A cohabitation program thought to increase the survival of threatening species is being trialled at Mulligans Flat, thanks to an early career researcher at the Australian National University.
Kiarrah Smith, a fourth-year PhD student, has designed mini safe havens inside the Gungahlin sanctuary, allowing New Holland mice and quolls to coexist.
The "leaky fence" design of the refuge areas allows the threatened native mice to move through the fence at their own time, learning to live with the carnivorous marsupial.
The researchers captured the mice on camera leaving the fenced-in structure over several months, providing evidence they'd learned to coexist.
Ms Smith said the mini safe havens could potentially provide gradual introduction into the wild for a broad range of ground dwelling animals.
"What I'd like to see happen in the future is for the safe havens to be tested outside of a sanctuary area, among cats and foxes," she said.
The work has built on almost a decade of efforts to reintroduce the New Holland mouse to Mulligans Flat, after the once widely spread pseudomys novaehollandiae was listed as extinct in the ACT.
Ms Smith said it is now restricted predominantly to coastal areas, particularly Tasmania and Victoria, where it is listed as endangered.
While a population count in the ACT is still underway, the New Holland mouse's national listing as vulnerable could soon be upgraded, she said.
"As with most small mammals in Australia the cats and foxes are a big problem, in combination with the clearing for agriculture and infrastructure," she said.
"Climate change is an emerging threat, particularly reduced rainfall and the hotter climates, changing vegetation structure and removing the shelter and food sources that they like to eat."
The ANU has has been part of the captive breeding program of the New Holland mouse from the start, with the latest colony sourced from Booti Booti National Park and released in 2020.
Ms Smith said the New Holland has, on average, just three babies per litter.
Its wide eyes and "softer, cuter, rounder" body shape also sets it apart from the common house mouse, she said.
"In Victorian to Tasmania they're sort of a bigger bodied animal and in NSW and towards Queensland they're a bit smaller.
"Sort of similar to what you see in koalas, where you've got the fluffy ones where it's cold, but not so fluffy ones up north," she said.
Ms Smith recently presented her work at a Conservation in Action conference bringing together researchers, policy makers, environmental staff and volunteers, hosted by he Central West Councils Environment and Waterways Alliance.
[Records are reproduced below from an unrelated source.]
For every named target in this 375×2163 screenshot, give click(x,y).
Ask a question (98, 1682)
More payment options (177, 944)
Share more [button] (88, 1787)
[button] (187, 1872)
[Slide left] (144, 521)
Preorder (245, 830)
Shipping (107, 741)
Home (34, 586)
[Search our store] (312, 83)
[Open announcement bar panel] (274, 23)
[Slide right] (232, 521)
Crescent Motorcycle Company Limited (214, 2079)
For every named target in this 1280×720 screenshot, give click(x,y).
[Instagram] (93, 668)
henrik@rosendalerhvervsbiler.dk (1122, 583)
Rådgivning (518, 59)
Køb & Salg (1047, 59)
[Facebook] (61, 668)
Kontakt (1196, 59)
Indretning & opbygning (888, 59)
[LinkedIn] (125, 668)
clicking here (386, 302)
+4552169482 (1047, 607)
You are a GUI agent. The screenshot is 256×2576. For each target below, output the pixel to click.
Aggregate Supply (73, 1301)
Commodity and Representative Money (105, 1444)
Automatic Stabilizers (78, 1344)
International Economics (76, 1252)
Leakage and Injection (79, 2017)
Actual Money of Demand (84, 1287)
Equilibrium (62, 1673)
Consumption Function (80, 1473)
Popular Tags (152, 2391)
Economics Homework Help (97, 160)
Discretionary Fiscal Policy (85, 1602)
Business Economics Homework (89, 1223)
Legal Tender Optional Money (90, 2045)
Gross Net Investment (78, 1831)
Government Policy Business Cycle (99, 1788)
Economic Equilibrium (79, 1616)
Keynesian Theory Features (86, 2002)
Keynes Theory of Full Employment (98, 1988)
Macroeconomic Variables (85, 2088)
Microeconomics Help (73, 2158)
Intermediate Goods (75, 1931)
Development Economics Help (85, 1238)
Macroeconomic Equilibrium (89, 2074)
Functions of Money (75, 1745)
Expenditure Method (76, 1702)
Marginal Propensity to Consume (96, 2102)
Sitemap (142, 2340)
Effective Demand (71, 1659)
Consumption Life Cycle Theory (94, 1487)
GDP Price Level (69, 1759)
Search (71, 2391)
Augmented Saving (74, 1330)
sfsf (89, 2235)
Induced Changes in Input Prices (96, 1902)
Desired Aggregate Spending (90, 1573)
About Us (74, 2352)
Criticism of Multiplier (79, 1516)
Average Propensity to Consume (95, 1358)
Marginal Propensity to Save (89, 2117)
For her efforts, she was the recipient of the early career research award, sponsored by K2W Glideways.
Alliance spokesperson Mick Callan said it was often students bringing new ways of thinking to the scientific field and providing new and interesting data.
Ms Smith will focus on captive breeding as the next stage of her studies, furthering the work of researchers bringing the New Holland mouse back to the ACT.
"Because we had a captive colony founded from the wild, we are trying to keep them a wild type so they can be released," Ms Smith said.
"It's kind of a balance between how do we get them to reproduce in captivity but still be okay in the wild.
"I'm hoping the sort of leaky fence concept will actually see them spreading out beyond Mulligans.
"Maybe one day we'll even reintroduce them in some of the other parks around ACT - that will be really cool."